### What needs to be done:
Could you set down the lines below, from the one containing "https://support.mozilla.org/ (395, 1928)" through the final line, exactly as written?

Records excerpted from a collection
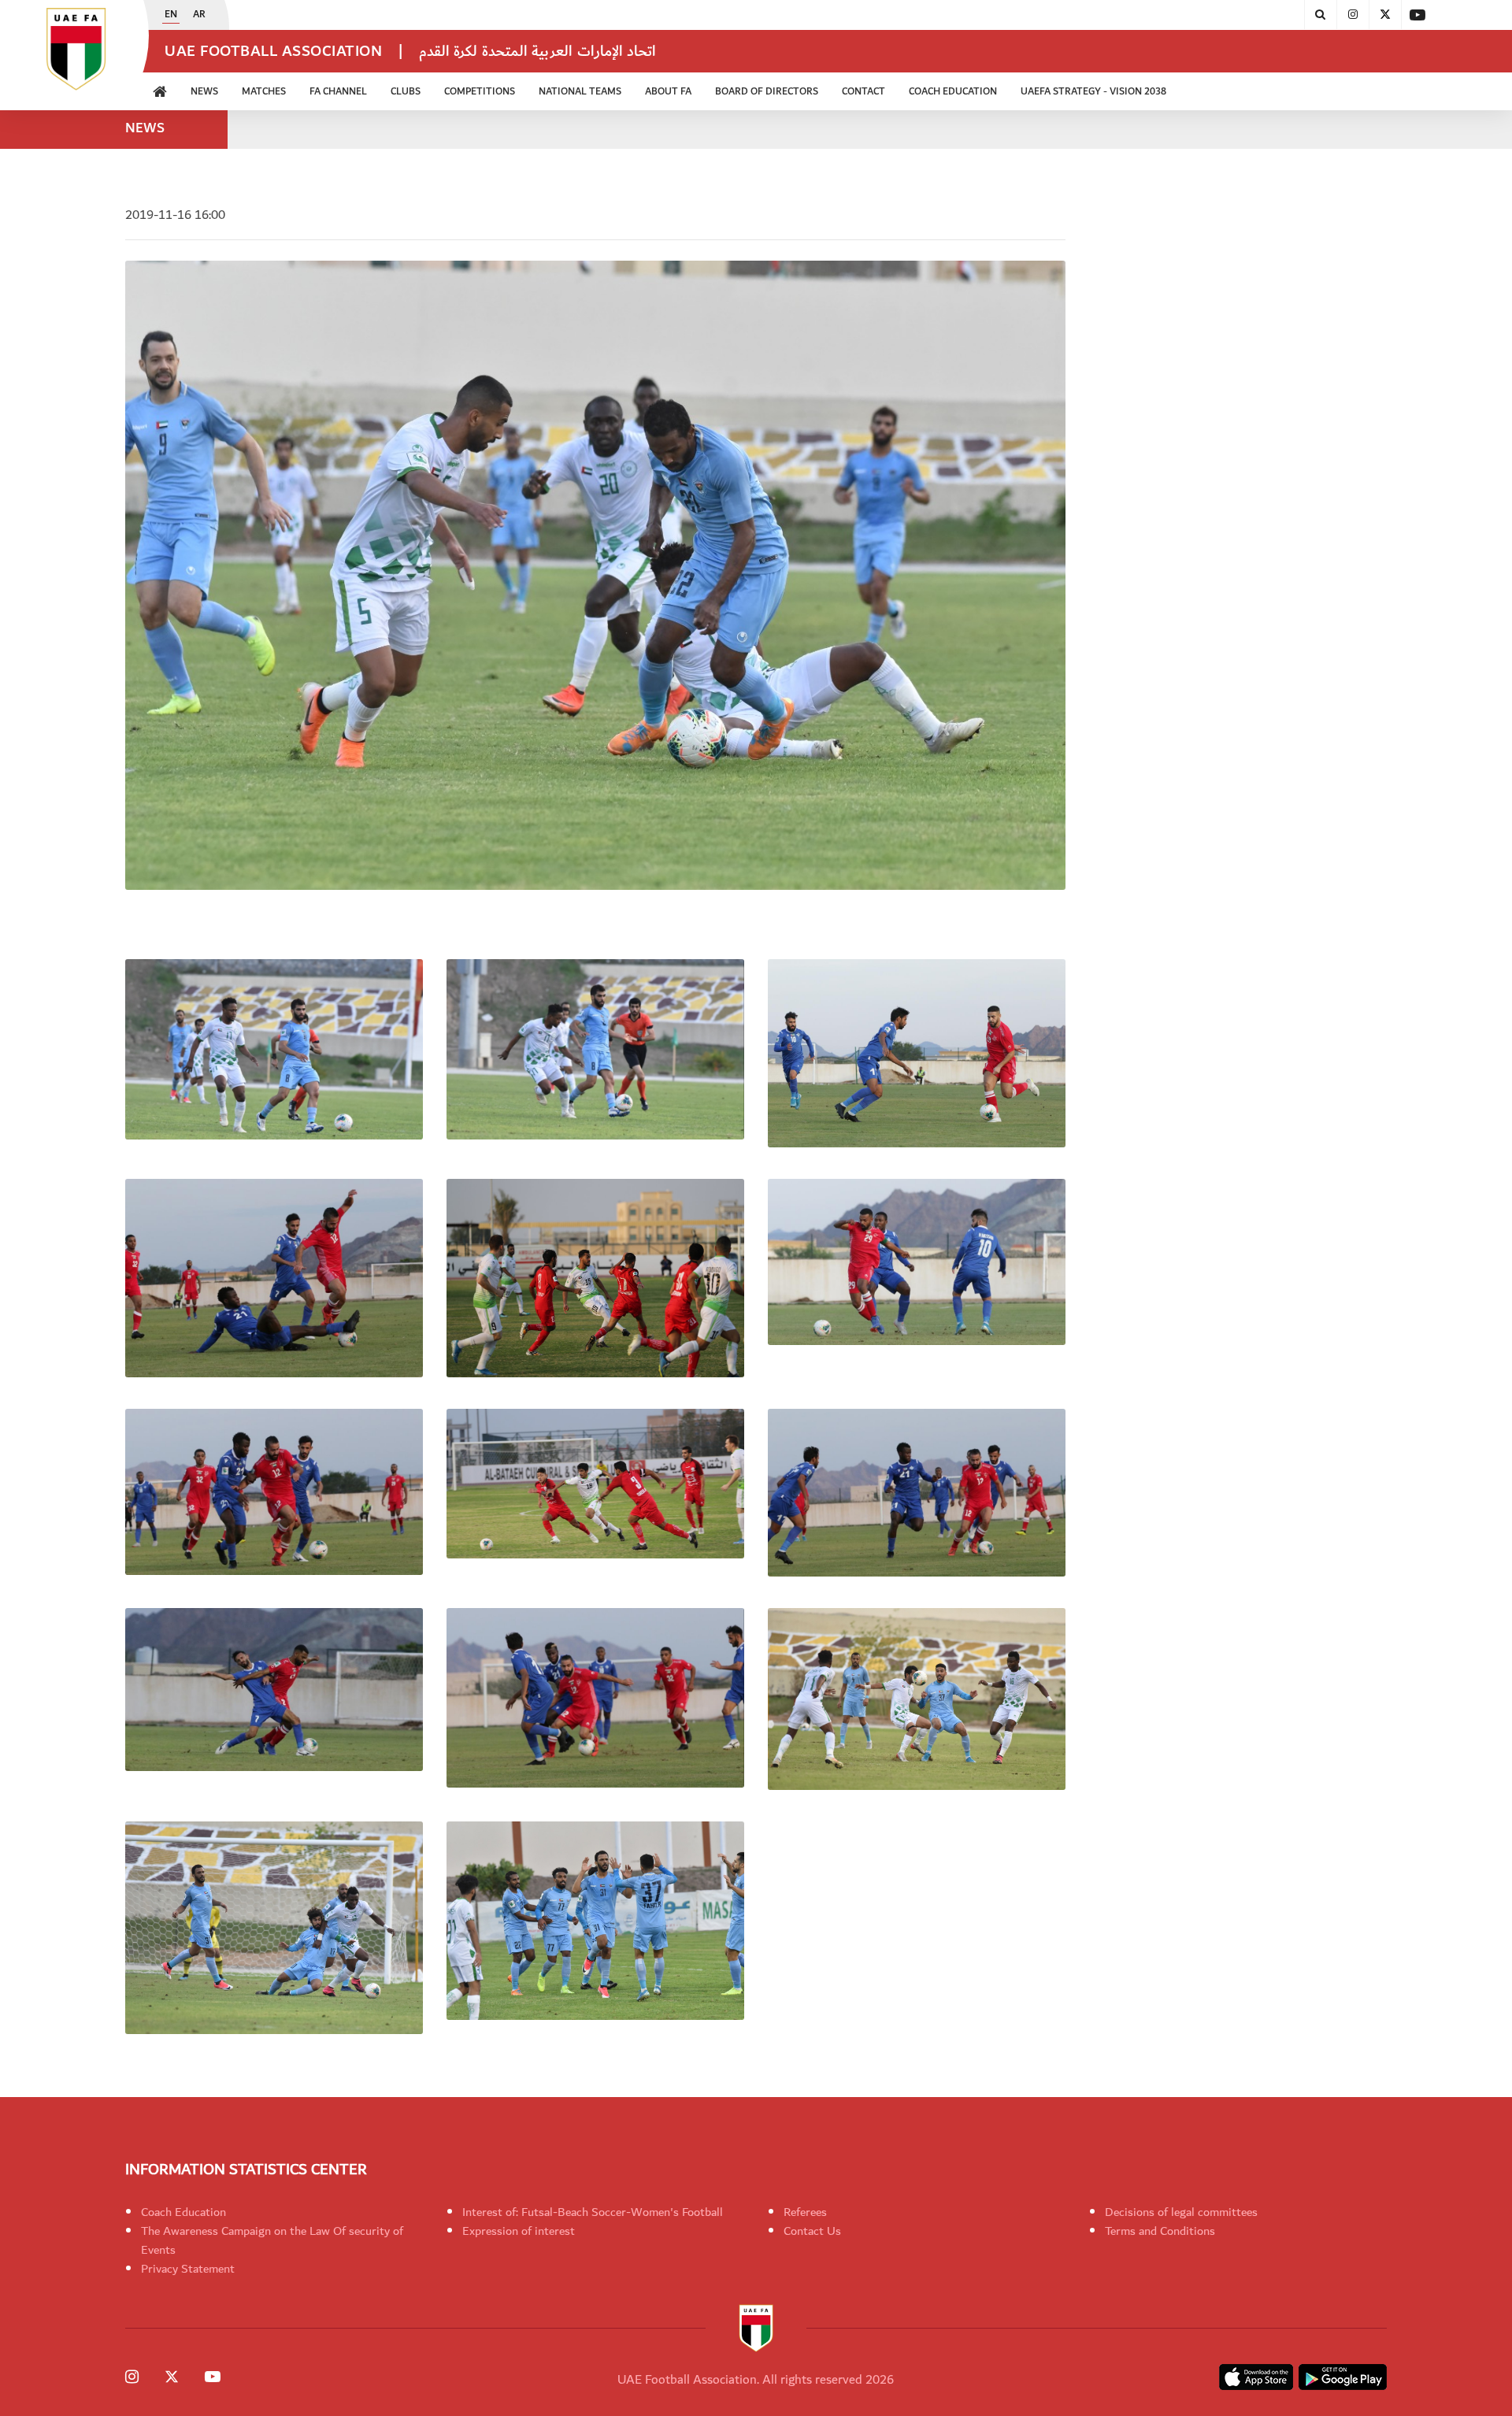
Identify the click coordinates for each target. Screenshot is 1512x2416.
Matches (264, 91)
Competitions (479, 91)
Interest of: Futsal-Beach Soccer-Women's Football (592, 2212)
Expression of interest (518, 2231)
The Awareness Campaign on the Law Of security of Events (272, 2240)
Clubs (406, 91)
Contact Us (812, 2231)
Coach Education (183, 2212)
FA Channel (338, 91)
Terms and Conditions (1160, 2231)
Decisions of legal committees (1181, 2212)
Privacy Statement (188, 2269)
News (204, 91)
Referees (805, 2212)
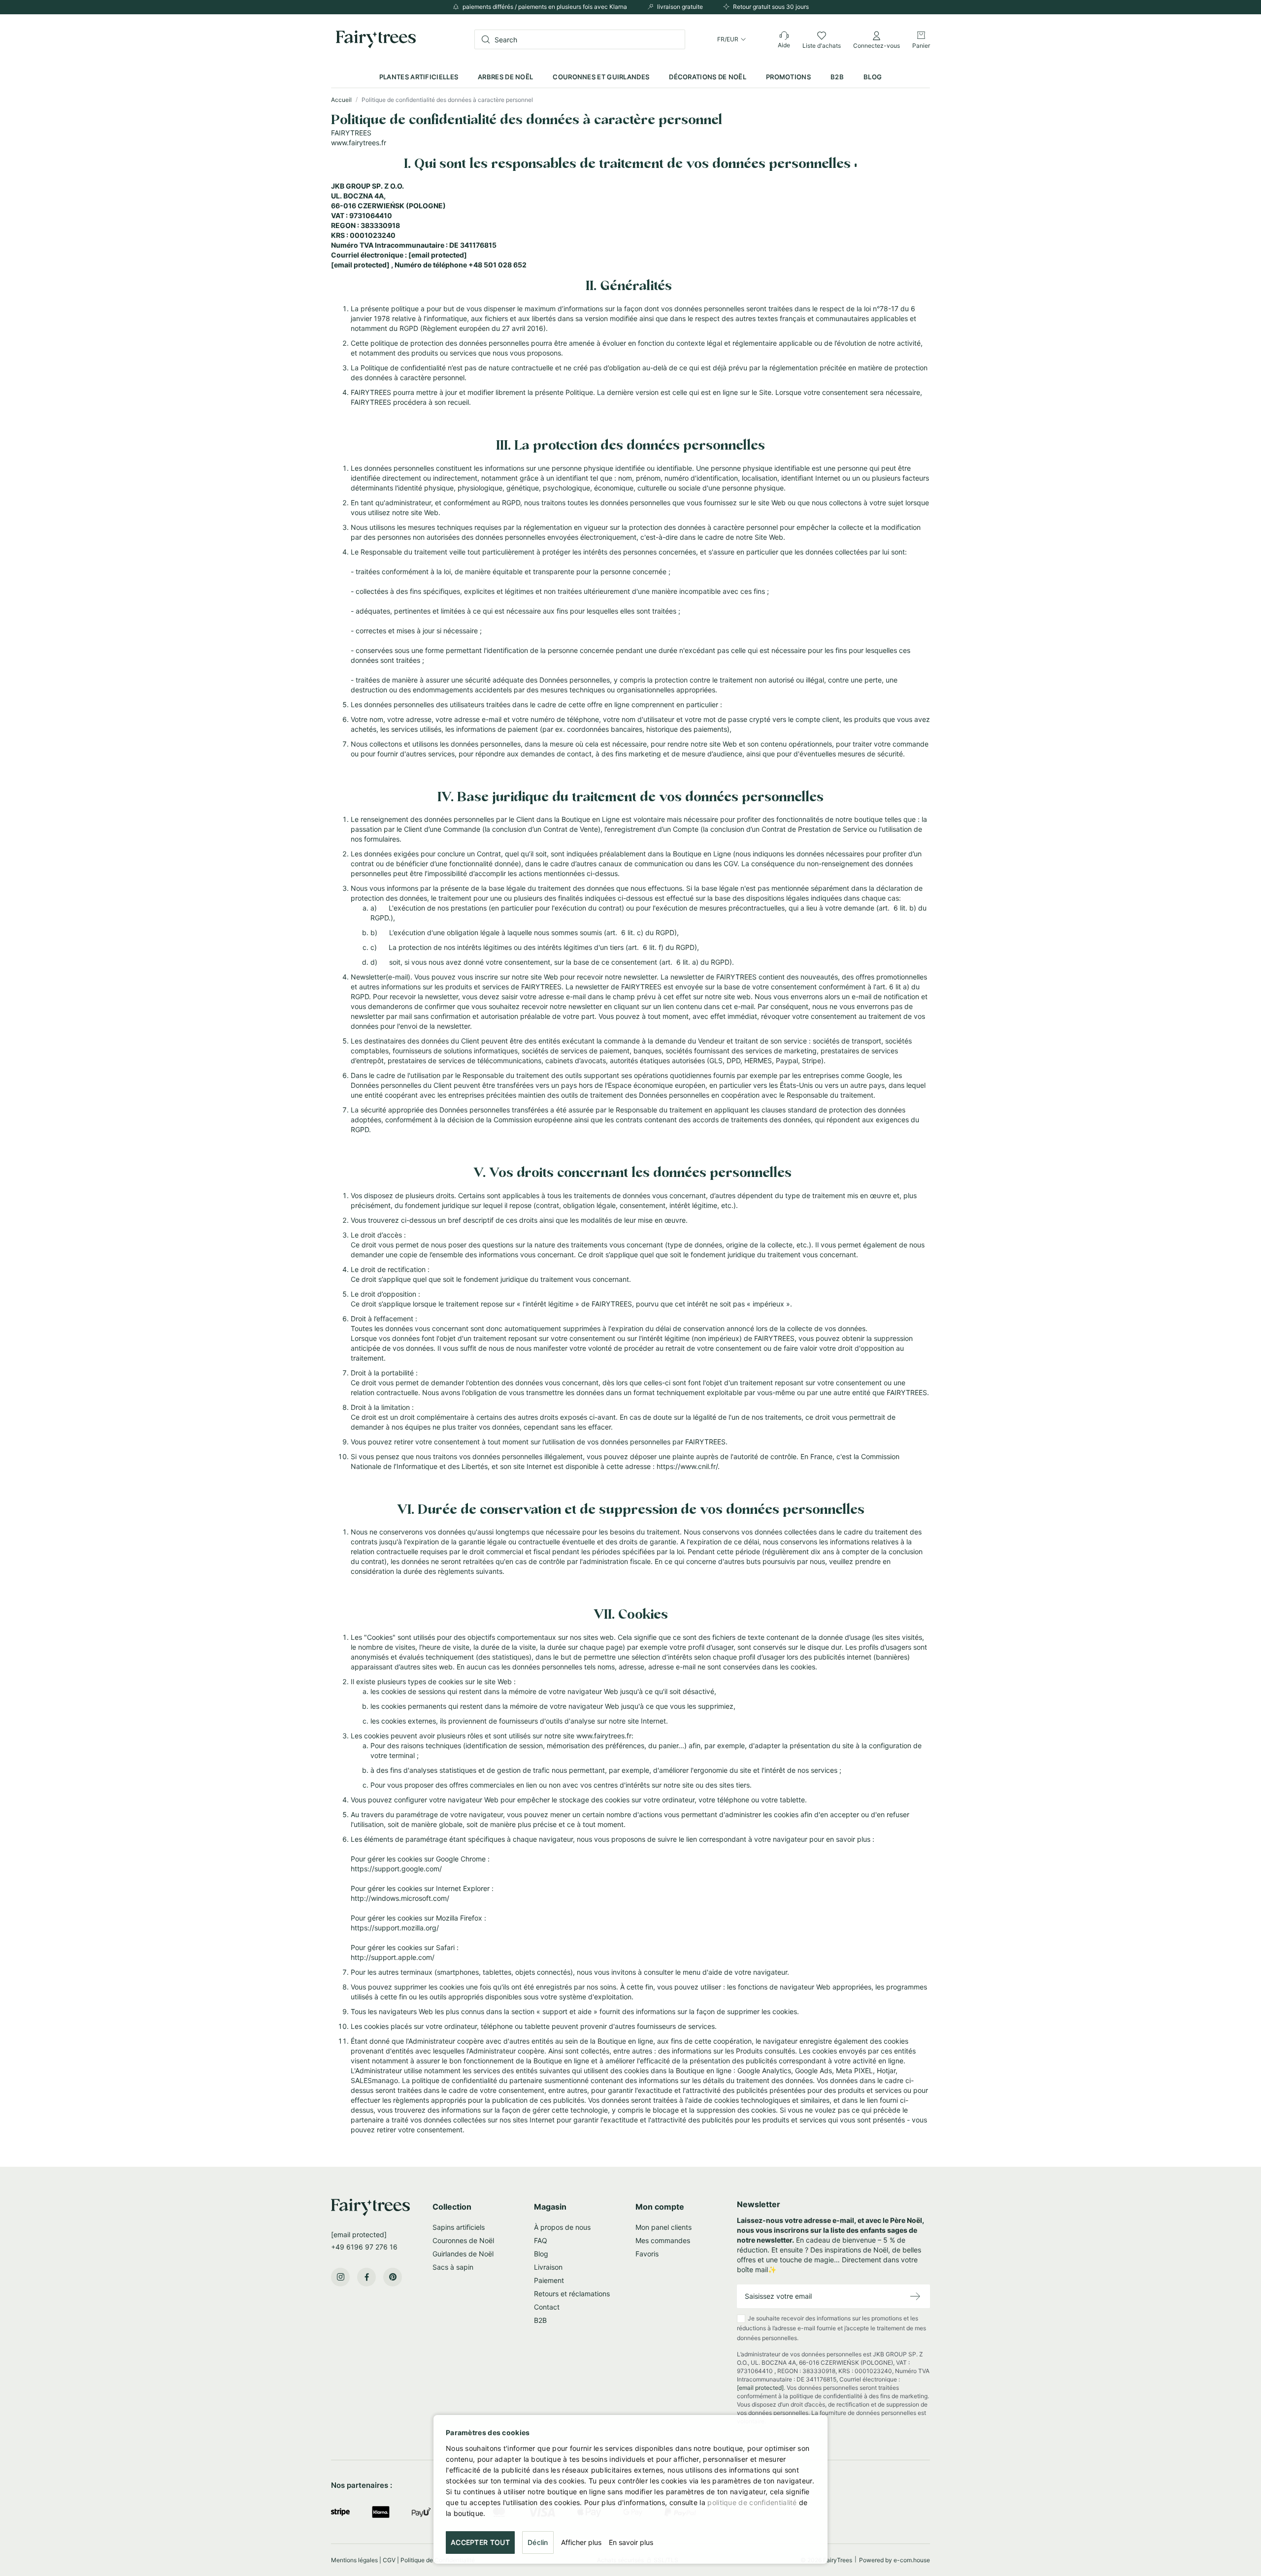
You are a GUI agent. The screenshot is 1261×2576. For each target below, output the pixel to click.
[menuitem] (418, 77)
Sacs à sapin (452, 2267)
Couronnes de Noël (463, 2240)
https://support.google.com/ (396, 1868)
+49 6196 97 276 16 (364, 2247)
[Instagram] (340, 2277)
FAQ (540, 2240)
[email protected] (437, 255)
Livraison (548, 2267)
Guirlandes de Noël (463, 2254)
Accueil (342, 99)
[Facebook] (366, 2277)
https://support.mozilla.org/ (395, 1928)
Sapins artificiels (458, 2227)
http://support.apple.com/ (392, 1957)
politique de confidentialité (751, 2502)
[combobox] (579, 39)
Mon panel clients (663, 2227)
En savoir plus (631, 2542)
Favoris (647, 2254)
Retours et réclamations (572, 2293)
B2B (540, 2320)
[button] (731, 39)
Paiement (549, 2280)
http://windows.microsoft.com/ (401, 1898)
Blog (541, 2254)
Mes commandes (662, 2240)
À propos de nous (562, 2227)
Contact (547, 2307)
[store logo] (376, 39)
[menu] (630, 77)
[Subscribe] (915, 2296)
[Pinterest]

### Response to the exercise:
https://support.mozilla.org/ (395, 1928)
Sapins artificiels (458, 2227)
http://support.apple.com/ (392, 1957)
politique de confidentialité (751, 2502)
[combobox] (579, 39)
Mon panel clients (663, 2227)
En savoir plus (631, 2542)
Favoris (647, 2254)
Retours et réclamations (572, 2293)
B2B (540, 2320)
[button] (731, 39)
Paiement (549, 2280)
http://windows.microsoft.com/ (401, 1898)
Blog (541, 2254)
Mes commandes (662, 2240)
À propos de nous (562, 2227)
Contact (547, 2307)
[store logo] (376, 39)
[menu] (630, 77)
[Subscribe] (915, 2296)
[Pinterest]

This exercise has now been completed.